Vector-Valued Function

This a graph of a parametric curve (a simple vector-valued function with a single parameter of dimension $1$). The graph is of the curve: $\langle 2 \cos(t), 4 \sin(t),t \rangle$ where $t$ goes from $0$ to $8 \pi$.

This can be broken down into three separate functions called component functions:

$x(t) = 2 \cos(t)y(t) = 4 \sin(t)z(t) = t$.

If you were to take a cross section, with the cut perpendicular to any of the three axes, you would see the graph of that function. For example, if you were to slice the three-dimensional shape perpendicular to the $z$-axis, the graph you would see would be of the function $z(t)=t$.The domain of a vector valued function is a domain that satisfies all of the component functions. It can be found by taking the intersection of the individual component function domains. The vector valued functions can be manipulated in the same way as a vector; they can be added, subtracted, and the dot product and the cross product can be found.

Example

For this example, we will use time as our parameter.
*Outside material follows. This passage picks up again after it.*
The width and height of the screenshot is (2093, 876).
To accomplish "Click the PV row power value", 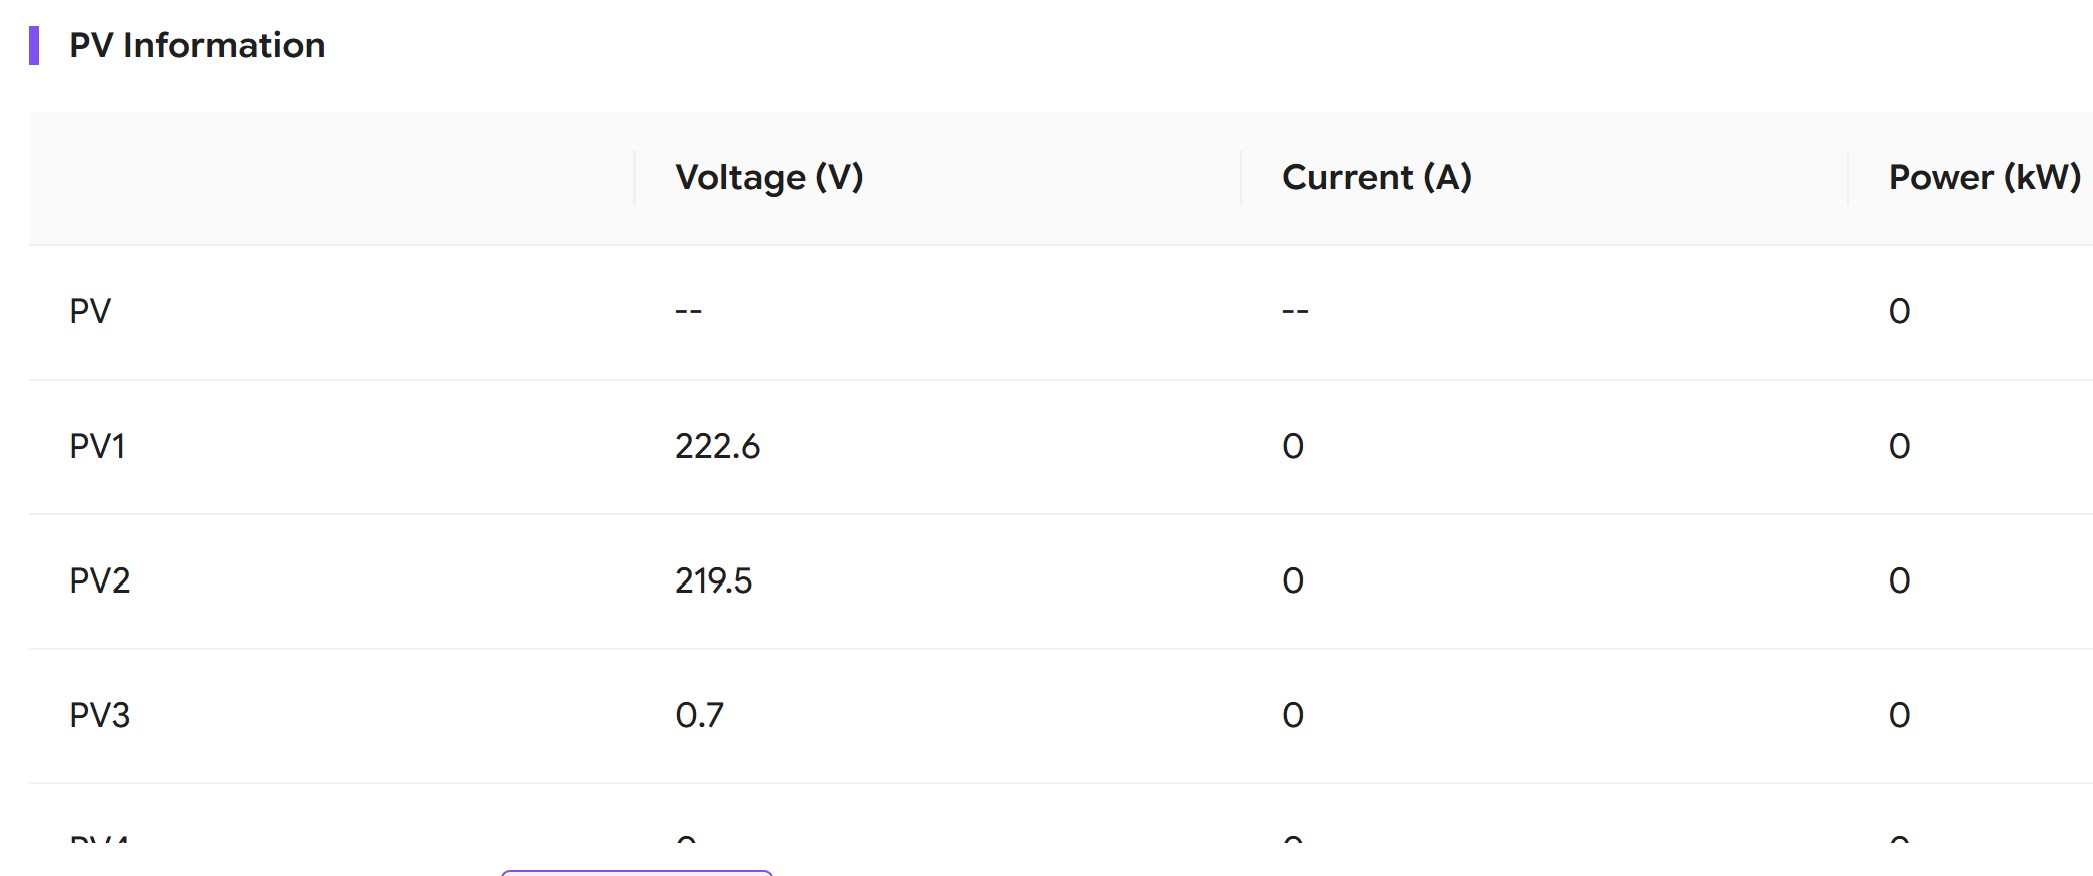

The following vector valued function represents time, $t$: 

$\mathbf{r}(t) = f(t)\mathbf{i} + g(t)\mathbf{j} + h(t)\mathbf{k}$

This function is representing a position. Therefore, if we take the derivative of this function, we will get the velocity:

$\displaystyle{\frac{d\mathbf{r}(t)}{dt}= f(t)\mathbf{i}' + g(t)\mathbf{j}' + h(t)\mathbf{k}' \\ \,\qquad = \mathbf{v}(t)\\ }$ 

If we differentiate a second time, we will be left with acceleration:

$\displaystyle{\frac{d\mathbf{v}(t)}{dt}= \mathbf{a}(t)}$